═════ TEXT
Many of these principles are inspired by a combination of conversations with seasoned data engineers, my own experience building Airflow DAGs, and readings from Gerard Toonstra’s ETL Best Practices with Airflow. For the curious readers, I highly recommend this following talk from Maxime:


Source: Maxime, the original author of Airflow, talking about ETL best practices

 

Recap of Part II

 
In the second post of this series, we discussed star schema and data modeling in much more details. We learned the distinction between fact and dimension tables, and saw the advantages of using datestamps as partition keys, especially for backfilling. Furthermore, we dissected the anatomy of an Airflow job, and crystallized the different operators available in Airflow. We also highlighted best practices for building ETL, and showed how flexible Airflow jobs can be when used in conjunction with Jinja and SlackOperators. The possibilities are endless!

In the last post of the series, I will discuss a few advanced data engineering patterns — specifically, how to go from building pipelines to building frameworks. I will again use a few example frameworks that we used at Airbnb as motivating examples.
══════════
═════ SUPPLIED INFORMATION
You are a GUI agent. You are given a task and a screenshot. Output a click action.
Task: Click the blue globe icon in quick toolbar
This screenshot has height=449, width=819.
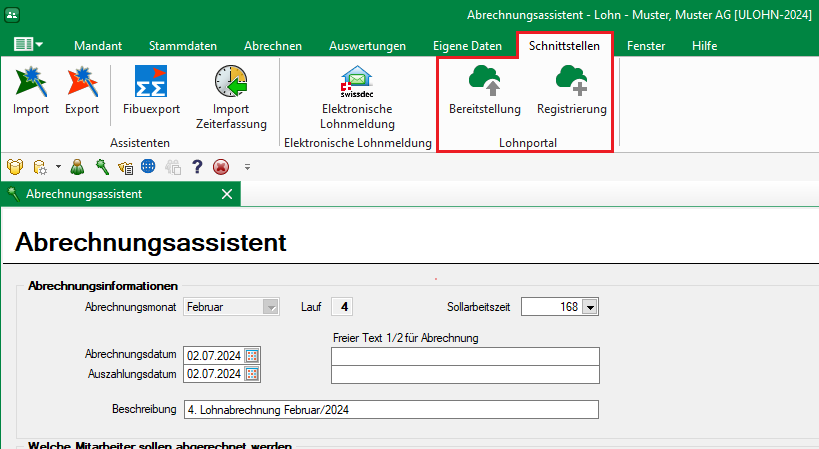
══════════
Reproduce the passage of the Airflow text that begins at the words "Recap of Part II" and stops after the words "as motivating examples.".

▶ **WORKED ANSWER**
Recap of Part II

 
In the second post of this series, we discussed star schema and data modeling in much more details. We learned the distinction between fact and dimension tables, and saw the advantages of using datestamps as partition keys, especially for backfilling. Furthermore, we dissected the anatomy of an Airflow job, and crystallized the different operators available in Airflow. We also highlighted best practices for building ETL, and showed how flexible Airflow jobs can be when used in conjunction with Jinja and SlackOperators. The possibilities are endless!

In the last post of the series, I will discuss a few advanced data engineering patterns — specifically, how to go from building pipelines to building frameworks. I will again use a few example frameworks that we used at Airbnb as motivating examples.